Начались пасхальные каникулы, и она знала, что у многих детей назначены уроки музыки и танцев, но мистер Кондлифф по телефону говорил так строго и важно, что она подумала: лучше немного подождать, несмотря на недовольное перешептывание школьников.
Двадцать минут одиннадцатого… Клэр пожала плечами и решила отправляться на прогулку без его племянницы. Может быть, мистер Кондлифф передумал или просто забыл о назначенной встрече.
Урок верховой езды длился час. Когда они вернулись, возле конюшни заметили маленькую машину. Клэр спешилась и увидела, что навстречу идет сам мистер Кондлифф. Он подождал, пока дети разойдутся, и только после этого заговорил.
— Мисс Харрис?
— Да. А вы мистер Кондлифф?
Он кивнул.
— Почему меня заставляют ждать?
— Простите, но вы опоздали на двадцать минут. Нам пришлось уехать без вашей племянницы.
— Я? Опоздал? Я никогда не опаздываю на деловую встречу.
Клэр усилием воли заставила себя говорить спокойно.
— Однако на этот раз вы опоздали, мистер Кондлифф. Я ждала вас до двадцати минут одиннадцатого, а мы с вами договорились на десять…
— Мы с вами договорились на одиннадцать, — надменно перебил он. — Вы, конечно, перепутали!
Клэр не на шутку разозлилась, но постаралась не показать этого.
— Я отлично помню, вы сами сказали — в десять. И я записала вас сразу, как положила телефонную трубку.
— А я отлично помню, что сказал — одиннадцать. — Несмотря на раздражение, внешне он сохранял невозмутимость, что выводило Клэр из себя. Убежденная в своей правоте, девушка не хотела оставлять за ним последнее слово. Но только она открыла рот, чтобы продолжить спор, мужчина остановил ее небрежным взмахом руки. — Скажите мистеру Грину, я хочу немедленно его видеть. Как только он вернется. Отмените все мои заказы. Больше я сюда племянницу не привезу.
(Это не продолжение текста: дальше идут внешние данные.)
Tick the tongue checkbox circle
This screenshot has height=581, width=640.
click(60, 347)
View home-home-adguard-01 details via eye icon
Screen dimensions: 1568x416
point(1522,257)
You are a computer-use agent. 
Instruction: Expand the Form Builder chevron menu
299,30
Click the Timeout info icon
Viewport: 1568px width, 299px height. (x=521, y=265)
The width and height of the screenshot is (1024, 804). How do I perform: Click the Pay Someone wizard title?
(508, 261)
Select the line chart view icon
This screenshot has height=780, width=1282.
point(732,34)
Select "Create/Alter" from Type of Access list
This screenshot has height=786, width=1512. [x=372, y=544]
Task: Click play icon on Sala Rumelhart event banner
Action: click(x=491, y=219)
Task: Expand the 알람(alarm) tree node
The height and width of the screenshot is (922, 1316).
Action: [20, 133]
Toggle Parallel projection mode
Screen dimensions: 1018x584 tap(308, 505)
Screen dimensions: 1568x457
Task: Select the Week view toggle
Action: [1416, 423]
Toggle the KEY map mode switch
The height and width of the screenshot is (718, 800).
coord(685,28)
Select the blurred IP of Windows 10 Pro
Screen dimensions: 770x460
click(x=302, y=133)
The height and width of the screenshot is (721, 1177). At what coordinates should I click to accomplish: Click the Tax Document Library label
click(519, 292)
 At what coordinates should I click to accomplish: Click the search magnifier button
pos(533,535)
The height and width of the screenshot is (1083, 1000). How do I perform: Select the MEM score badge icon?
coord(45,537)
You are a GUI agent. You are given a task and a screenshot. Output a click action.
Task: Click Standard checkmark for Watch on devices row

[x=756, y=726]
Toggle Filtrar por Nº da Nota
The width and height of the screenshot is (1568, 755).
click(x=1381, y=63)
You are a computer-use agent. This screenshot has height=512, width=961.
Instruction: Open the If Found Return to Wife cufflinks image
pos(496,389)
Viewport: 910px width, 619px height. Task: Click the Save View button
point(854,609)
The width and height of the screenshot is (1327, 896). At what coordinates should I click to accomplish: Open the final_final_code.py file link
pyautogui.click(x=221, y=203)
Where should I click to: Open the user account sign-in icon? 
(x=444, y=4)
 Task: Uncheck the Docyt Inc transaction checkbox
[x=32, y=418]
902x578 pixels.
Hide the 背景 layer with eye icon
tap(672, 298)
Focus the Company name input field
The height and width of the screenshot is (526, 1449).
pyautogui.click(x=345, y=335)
Окинув ее напоследок взглядом, полным нескрываемого недовольства, он резко повернулся и направился к машине. Клэр закусила губу. Такая жалоба, да еще всего через три недели на новой работе, наверняка означает, что ее уволят. Девушка с тоской вспомнила долгие месяцы поисков подходящей работы. Конечно, она могла бы наняться секретаршей или личным помощником в какую-нибудь контору. Но Клэр любила быть на свежем воздухе и считала большим везением устроиться инструктором в школу верховой езды мистера Грина.
В душе девушка восставала при мысли, что должна перед ним извиняться. Но она решила проявить благоразумие. Клэр быстро пересекла мощеный двор и подошла к машине, когда он собрался отъезжать.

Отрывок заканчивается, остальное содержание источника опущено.